BeautifulSoup Selectors: A Practical Deep Dive

May 27, 2025 · 1 min read

Most BeautifulSoup scrapers use maybe 20% of what .select() supports. Here are the selectors that actually come up.

# Attribute that starts with, ends with, contains
soup.select('a[href^="/product/"]')
soup.select('img[src$=".jpg"]')
soup.select('div[class*="price"]')

# Nth-child and nth-of-type
soup.select('table tr:nth-of-type(n+2)')   # skip header row

# Negation
soup.select('li:not(.sold-out)')

# Direct child vs. descendant
soup.select('article > p')    # direct children only
soup.select('article p')      # any descendant

The one I reach for most: [class*="..."] matching. Sites frequently hash class names for production builds ( price_x7fK), and substring matching survives those rebuilds where exact match doesn’t.

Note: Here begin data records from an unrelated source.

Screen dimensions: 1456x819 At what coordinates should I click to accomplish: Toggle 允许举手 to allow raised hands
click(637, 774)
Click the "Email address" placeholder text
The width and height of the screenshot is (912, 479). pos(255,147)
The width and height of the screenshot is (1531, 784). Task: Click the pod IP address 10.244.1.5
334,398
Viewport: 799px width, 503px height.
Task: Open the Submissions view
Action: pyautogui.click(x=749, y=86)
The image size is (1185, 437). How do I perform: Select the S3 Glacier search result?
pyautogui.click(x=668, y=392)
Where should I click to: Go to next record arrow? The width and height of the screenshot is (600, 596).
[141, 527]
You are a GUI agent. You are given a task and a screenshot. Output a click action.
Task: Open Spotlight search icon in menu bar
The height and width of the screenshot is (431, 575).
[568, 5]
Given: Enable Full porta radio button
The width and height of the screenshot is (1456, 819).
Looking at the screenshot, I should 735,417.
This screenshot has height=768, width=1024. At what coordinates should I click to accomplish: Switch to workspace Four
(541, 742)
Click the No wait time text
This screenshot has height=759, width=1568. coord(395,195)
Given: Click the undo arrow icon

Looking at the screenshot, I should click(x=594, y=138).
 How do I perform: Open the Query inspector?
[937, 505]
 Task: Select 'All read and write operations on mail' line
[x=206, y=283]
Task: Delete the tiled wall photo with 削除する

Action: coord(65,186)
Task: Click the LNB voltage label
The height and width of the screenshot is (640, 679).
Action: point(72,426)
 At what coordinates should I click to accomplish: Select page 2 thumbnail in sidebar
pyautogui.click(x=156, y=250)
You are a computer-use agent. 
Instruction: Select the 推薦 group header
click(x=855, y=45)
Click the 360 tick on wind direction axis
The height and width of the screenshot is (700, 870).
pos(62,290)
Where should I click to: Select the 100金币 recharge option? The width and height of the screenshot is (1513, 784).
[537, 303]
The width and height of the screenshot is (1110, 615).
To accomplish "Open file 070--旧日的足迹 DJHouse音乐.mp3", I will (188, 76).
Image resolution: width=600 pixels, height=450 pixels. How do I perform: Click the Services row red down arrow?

What BeautifulSoup’s select() doesn’t support: :has(), :contains() (BS had its own, non-standard version — don’t rely on it). If you need those, use lxml.html with XPath, or prefilter with select and then iterate with a plain Python condition:

labels = [el for el in soup.select('label') if 'Price' in el.get_text()]

That combination — CSS for structure, Python for text predicates — handles nearly every real page.